Biaexsekutor. id, Tangerang || Proyek galian PDAM di sejumlah titik di Kabupaten Tangerang kembali menuai sorotan Publik. Sekelompok Awak Media menuding pekerjaan tersebut tidak sesuai dengan ketentuan teknis yang tertuang dalam Surat Rekomendasi Teknis (Rekomtek) Dinas Pekerjaan Umum dan Penataan Ruang (PUPR), Sabtu (11/04/2026).
*Lembaga Swadaya Masyarakat LSM Tipikor Achmad Jaeni atau yg lebih akrab di panggil Bang Jack, menegaskan,” Rekomtek bukan sekadar formalitas, melainkan standar buku yang wajib dipatuhi. Di dalamnya diatur soal kedalaman galian, jenis material, prosedur keselamatan kerja (K3), hingga syarat perizinan.

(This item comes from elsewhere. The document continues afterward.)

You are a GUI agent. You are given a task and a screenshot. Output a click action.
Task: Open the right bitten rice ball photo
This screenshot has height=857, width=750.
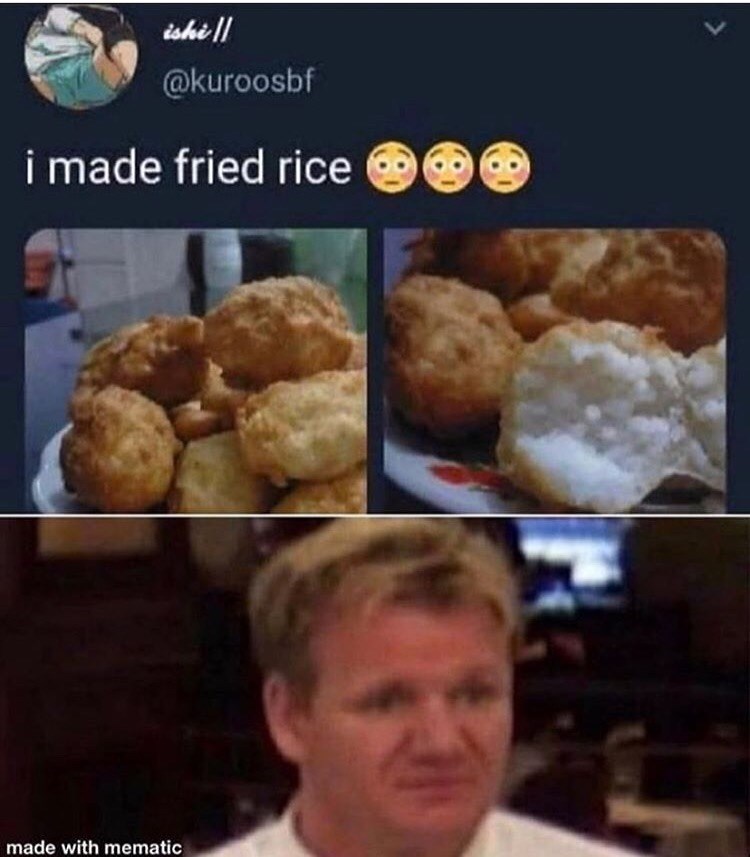tap(555, 371)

*Kalau PDAM atau kontraktornya seenaknya melanggar, itu sama saja melecehkan aturan negara dan merugikan masyarakat,” tegasnya.

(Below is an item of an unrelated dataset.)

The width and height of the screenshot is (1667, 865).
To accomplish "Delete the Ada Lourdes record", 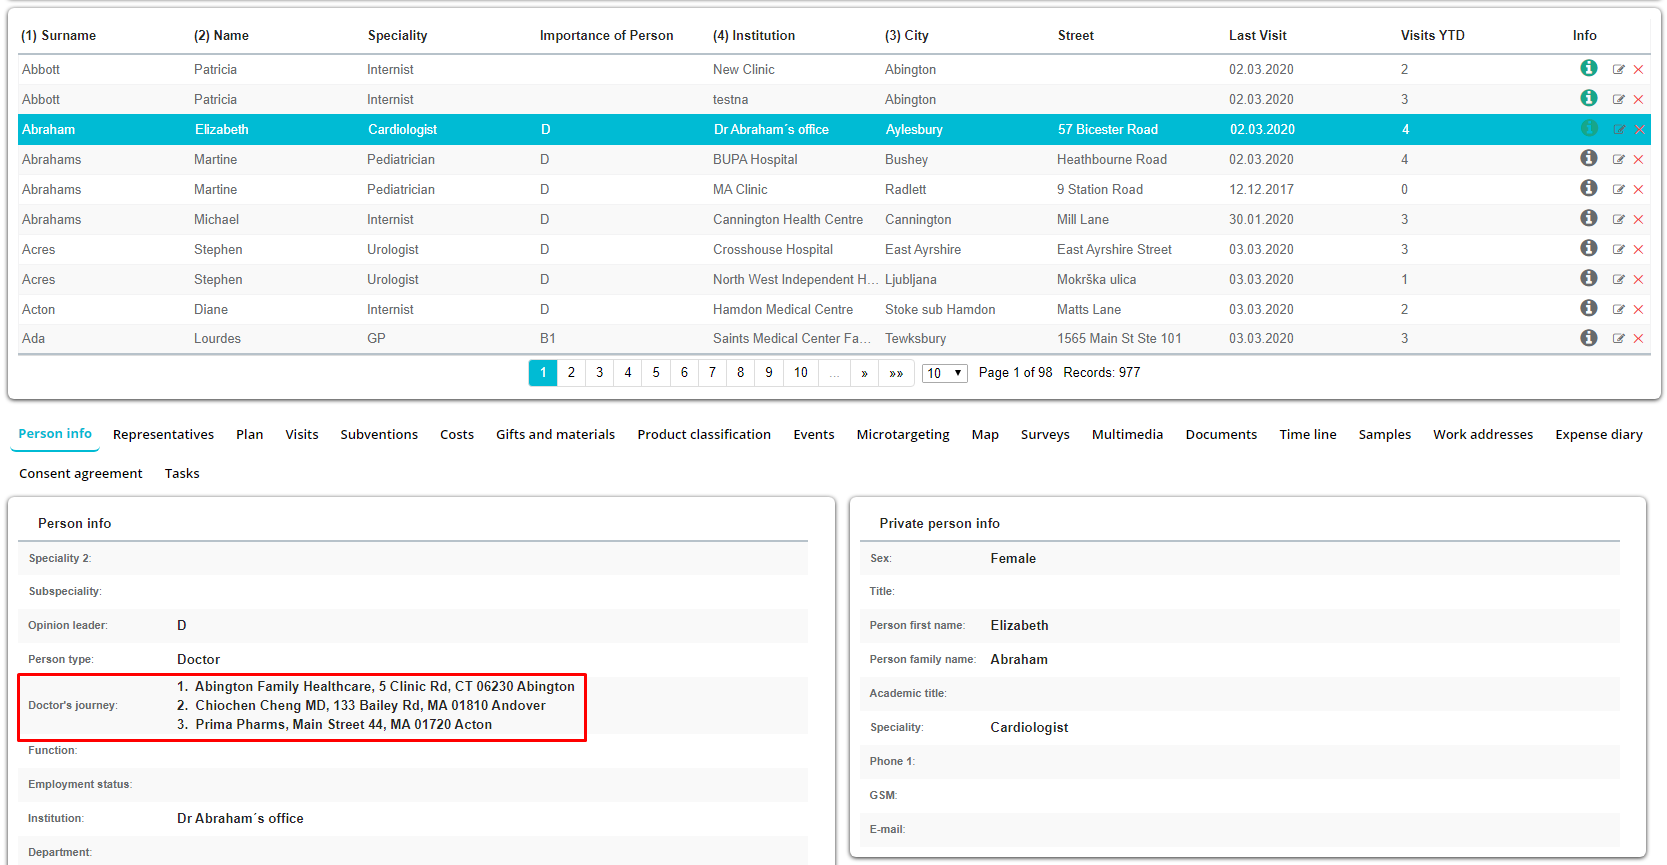I will point(1638,339).
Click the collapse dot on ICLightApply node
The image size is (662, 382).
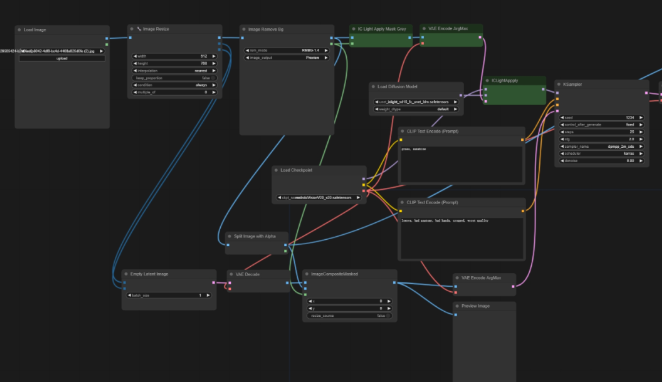point(487,81)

Achmad Jaeni mendesak PUPR Kabupaten Tangerang jangan Cuma Diam. “Kami meminta PUPR jangan sekadar jadi pemberi izin di atas kertas. Harus ada pengawasan dan sanksi tegas. Kalau perlu hentikan sementara kegiatan galian itu sampai sesuai aturan,” ujarnya.
Pantauan di lapangan menunjukkan, minimnya rambu-rambu yang di pasang, adanya galian yang dibiarkan terbuka, ini jelas rawan membahayakan pengguna jalan, Indikasi kedalaman yang tidak sesuai standar, Kondisi ini dikhawatirkan memicu kecelakaan, Serta penerapan APD dan K3 yang di abaikan oleh para pekerja
Melihat pekerjaan galian PDAM yang tidak mengikuti rekomtek dari Dinas PUPR Kabupaten Tangerang saya minta Kadis PUPR segera mengevaluasi izinnya. Jangan sampai anggaran APBD yang seharusnya untuk pembangunan infrastruktur malah dipakai menambal sulam bekas galian PDAM,” tandasnya.